- Opening Delimiter -

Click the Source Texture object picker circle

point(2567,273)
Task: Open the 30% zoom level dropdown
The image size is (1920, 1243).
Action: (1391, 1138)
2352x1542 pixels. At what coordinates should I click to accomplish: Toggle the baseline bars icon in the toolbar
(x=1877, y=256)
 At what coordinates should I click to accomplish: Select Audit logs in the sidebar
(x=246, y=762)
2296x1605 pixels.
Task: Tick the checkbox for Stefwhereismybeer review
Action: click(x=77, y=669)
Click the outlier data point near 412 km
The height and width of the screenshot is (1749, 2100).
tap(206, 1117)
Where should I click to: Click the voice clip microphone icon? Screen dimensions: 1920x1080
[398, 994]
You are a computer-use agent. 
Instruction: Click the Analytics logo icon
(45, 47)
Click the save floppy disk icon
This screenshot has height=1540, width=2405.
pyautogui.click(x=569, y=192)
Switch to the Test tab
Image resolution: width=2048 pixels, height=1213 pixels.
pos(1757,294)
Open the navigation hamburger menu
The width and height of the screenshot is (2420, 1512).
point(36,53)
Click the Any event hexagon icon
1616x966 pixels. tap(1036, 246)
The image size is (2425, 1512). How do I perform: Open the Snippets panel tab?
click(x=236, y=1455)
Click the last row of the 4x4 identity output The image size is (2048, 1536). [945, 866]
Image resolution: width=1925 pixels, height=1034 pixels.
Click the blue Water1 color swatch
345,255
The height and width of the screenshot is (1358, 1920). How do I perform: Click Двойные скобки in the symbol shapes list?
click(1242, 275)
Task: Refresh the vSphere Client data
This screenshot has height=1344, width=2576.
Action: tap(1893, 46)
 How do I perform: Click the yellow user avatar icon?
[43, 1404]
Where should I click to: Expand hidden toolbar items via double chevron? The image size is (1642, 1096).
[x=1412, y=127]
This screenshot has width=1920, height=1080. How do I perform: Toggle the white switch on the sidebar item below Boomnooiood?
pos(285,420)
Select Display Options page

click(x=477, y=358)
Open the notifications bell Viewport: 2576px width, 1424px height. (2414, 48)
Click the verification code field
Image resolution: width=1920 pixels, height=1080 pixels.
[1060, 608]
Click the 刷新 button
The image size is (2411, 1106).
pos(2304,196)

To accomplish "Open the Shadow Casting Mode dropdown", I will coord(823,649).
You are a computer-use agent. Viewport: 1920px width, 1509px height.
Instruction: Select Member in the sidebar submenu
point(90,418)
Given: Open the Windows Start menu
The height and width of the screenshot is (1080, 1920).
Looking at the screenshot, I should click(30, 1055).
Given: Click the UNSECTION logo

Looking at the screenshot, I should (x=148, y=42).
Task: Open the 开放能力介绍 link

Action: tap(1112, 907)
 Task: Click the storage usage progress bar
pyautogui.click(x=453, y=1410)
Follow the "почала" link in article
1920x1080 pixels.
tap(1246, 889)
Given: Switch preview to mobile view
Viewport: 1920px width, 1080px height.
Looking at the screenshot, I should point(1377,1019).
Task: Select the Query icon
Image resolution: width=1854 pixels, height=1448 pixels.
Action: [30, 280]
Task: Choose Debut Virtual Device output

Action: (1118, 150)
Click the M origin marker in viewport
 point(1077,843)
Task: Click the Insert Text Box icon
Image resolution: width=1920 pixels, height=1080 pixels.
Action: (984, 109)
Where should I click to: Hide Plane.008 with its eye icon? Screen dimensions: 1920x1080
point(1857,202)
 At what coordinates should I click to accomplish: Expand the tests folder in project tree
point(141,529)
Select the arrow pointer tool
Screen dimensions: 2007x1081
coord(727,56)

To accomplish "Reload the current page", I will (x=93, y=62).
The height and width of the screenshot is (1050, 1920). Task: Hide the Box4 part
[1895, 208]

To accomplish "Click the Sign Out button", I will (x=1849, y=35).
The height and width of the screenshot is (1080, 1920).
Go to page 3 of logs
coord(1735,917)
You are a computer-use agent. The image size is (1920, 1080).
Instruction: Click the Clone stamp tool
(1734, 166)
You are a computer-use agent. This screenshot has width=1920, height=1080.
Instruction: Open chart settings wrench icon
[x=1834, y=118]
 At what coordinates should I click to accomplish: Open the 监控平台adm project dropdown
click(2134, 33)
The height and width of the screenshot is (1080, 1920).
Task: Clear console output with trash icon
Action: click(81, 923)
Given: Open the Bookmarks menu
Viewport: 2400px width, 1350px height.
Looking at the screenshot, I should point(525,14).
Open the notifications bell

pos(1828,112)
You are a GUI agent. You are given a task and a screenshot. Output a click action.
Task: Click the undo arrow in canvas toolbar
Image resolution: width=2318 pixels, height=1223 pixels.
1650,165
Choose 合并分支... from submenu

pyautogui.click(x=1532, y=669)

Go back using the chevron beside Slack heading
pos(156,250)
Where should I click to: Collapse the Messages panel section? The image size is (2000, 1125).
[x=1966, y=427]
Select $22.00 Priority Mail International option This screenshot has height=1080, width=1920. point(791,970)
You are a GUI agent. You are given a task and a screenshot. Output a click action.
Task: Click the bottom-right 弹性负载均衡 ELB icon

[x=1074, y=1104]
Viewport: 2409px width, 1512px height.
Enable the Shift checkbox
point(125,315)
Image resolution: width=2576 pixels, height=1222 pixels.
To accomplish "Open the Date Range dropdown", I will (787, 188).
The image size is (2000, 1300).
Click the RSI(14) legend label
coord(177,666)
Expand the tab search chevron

- Closing Delimiter -

▸ **EXERCISE**
Using the word "agent" as the filter, copy each matching line from the material.

▸ **OUTPUT OF THE TASK**
You are a computer-use agent. 
You are a computer-use agent. Viewport: 1920px width, 1509px height.
You are a computer-use agent. The image size is (1920, 1080).
You are a computer-use agent. This screenshot has width=1920, height=1080.
You are a GUI agent. You are given a task and a screenshot. Output a click action.
You are a GUI agent. You are given a task and a screenshot. Output a click action.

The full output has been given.